Excerpt:
(begin)

[FFmpeg-devel] [PATCH] avfilter, swresample, swscale: use fabs, fabsf instead of FFABS

Ganesh Ajjanagadde gajjanag at mit.edu
Mon Oct 12 13:41:49 CEST 2015


Hi all,

Once again, gmail is misbehaving with my patches. This one is a ~50
line diff, so there should be no reason at all for it. I am trying to
switch to my university's mail smtp for this send-email as I am tired
of this nonsense (note: this is after allowing gmail access to "less
secure" apps; needed to run smtp send-email).

Unfortunately, it is not yet working. Here is what I am doing for now:
copy pasting the patch (which may or may not be tab/whitespace
mangled) so that you can reply inline. I am also attaching it as a
patch so that you have a "clean" copy. Since I now have exercised
write privileges, I can push the patch myself after review, or else
one of you can do so, but please keep in mind to do it to the
attachment, and not the body itself.

-----------------------------------------------------------------------------------------------------------

>From 1f042b72a91fa6e8d190fd8a1d4e06843f0b3951 Mon Sep 17 00:00:00 2001
From: Ganesh Ajjanagadde <gajjanagadde at gmail.com>
Date: Mon, 12 Oct 2015 01:30:22 -0400
Subject: [PATCH] avfilter,swresample,swscale: use fabs, fabsf instead of FFABS

It is well known that fabs and fabsf are at least as fast and usually
faster than the FFABS macro, at least on the gcc+glibc combination.
For instance, see the reference:
http://patchwork.sourceware.org/patch/6735/.
This was a patch to glibc in order to remove their usages. Given their
general performance obsession (more than FFmpeg in many cases), they
have ensured that fabs and fabsf never peform worse than FFABS.
I have tested on x86-64 Haswell with GCC 5.2 - even with no strict IEEE
mode enabled, and just the standard -O3 optimizations, there is a
performance benefit.

(end)

Extracted information:
(begin)

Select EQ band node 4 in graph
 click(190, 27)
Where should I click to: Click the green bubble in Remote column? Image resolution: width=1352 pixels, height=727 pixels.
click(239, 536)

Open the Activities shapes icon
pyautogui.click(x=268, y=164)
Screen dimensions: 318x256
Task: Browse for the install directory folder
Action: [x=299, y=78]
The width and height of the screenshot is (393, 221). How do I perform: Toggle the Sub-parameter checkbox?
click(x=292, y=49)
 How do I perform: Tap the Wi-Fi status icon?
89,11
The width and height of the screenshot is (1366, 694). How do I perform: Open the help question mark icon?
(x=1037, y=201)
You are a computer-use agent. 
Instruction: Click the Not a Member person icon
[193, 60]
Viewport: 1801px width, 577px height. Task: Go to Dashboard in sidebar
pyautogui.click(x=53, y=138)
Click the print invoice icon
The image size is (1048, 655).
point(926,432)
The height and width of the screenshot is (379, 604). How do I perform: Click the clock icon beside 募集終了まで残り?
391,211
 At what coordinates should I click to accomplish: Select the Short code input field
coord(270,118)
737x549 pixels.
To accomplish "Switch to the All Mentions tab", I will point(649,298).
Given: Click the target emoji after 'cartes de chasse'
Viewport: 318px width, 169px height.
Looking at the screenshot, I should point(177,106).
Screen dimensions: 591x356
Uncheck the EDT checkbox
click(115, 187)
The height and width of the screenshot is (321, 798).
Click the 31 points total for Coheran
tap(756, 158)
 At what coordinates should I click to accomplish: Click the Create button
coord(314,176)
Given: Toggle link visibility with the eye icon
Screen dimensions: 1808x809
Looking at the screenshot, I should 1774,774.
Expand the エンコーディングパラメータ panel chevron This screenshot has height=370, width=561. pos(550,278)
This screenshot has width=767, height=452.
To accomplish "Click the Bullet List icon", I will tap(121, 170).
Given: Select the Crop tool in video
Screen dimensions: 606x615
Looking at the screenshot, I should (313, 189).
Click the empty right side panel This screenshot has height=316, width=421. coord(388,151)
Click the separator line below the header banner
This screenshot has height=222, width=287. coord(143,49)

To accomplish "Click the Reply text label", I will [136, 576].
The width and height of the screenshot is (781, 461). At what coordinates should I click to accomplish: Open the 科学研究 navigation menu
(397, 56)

(end)

Exercise set:
1 – According to the FFmpeg patch email, on what processor and compiler did the author test the change?
2 – Output the FFmpeg patch email from "Unfortunately, it is" up to and including "the body itself.".
3 – Pick up the FFmpeg patch email after its last sentence and keep writing it.

Answers to the tasks:
1 – On x86-64 Haswell with GCC 5.2.

2 –
Unfortunately, it is not yet working. Here is what I am doing for now:
copy pasting the patch (which may or may not be tab/whitespace
mangled) so that you can reply inline. I am also attaching it as a
patch so that you have a "clean" copy. Since I now have exercised
write privileges, I can push the patch myself after review, or else
one of you can do so, but please keep in mind to do it to the
attachment, and not the body itself.

3 –
More broadly speaking, when all of our platforms support all the C
standard abs functions (even llabs), I see no reason to use FFABS at
all due to the
general caveats surrounding macros. I would remove them in all cases myself,
but at least this change should be uncontroversial, since it offers a
performance
boost on common platforms.

I highly doubt any competent libc implementation can do worse than the
macro, but I lack the hardware/software to test such things outside the
GNU/Linux environment to confirm this. Worst case, we might need a fabs,
fabsf wrapper (av_fabs, av_fabsf?). On the other hand, any build
environment with a regression from fabs, fabsf is broken
from a performance standpoint: the macro + inline attributes are only a
few lines of code.

Please note that avcodec is not handled by this patch, as it is huge and
most things there are integer arithmetic (beyond the scope of this patch).

Tested with FATE.

Signed-off-by: Ganesh Ajjanagadde <gajjanagadde at gmail.com>
---
 libavfilter/af_agate.c             | 6 +++---
 libavfilter/af_astats.c            | 6 +++---
 libavfilter/af_sidechaincompress.c | 6 +++---
 libavfilter/af_stereotools.c       | 2 +-
 libavfilter/avf_avectorscope.c     | 4 ++--
 libavfilter/avf_showcqt.c          | 2 +-
 libavfilter/avf_showfreqs.c        | 4 ++--
 libavfilter/f_ebur128.c            | 6 +++---
 libavfilter/vf_blend.c             | 4 ++--
 libavfilter/vf_dctdnoiz.c          | 4 ++--
 libavfilter/vf_framerate.c         | 4 ++--
 libavfilter/vf_hqdn3d.c            | 2 +-
 libavformat/mux.c                  | 2 +-
 libswresample/swresample-test.c    | 4 ++--
 14 files changed, 28 insertions(+), 28 deletions(-)

diff --git a/libavfilter/af_agate.c b/libavfilter/af_agate.c
index f9ae5da..b56f32e 100644
--- a/libavfilter/af_agate.c
+++ b/libavfilter/af_agate.c
@@ -176,17 +176,17 @@ static int filter_frame(AVFilterLink *inlink, AVFrame *in)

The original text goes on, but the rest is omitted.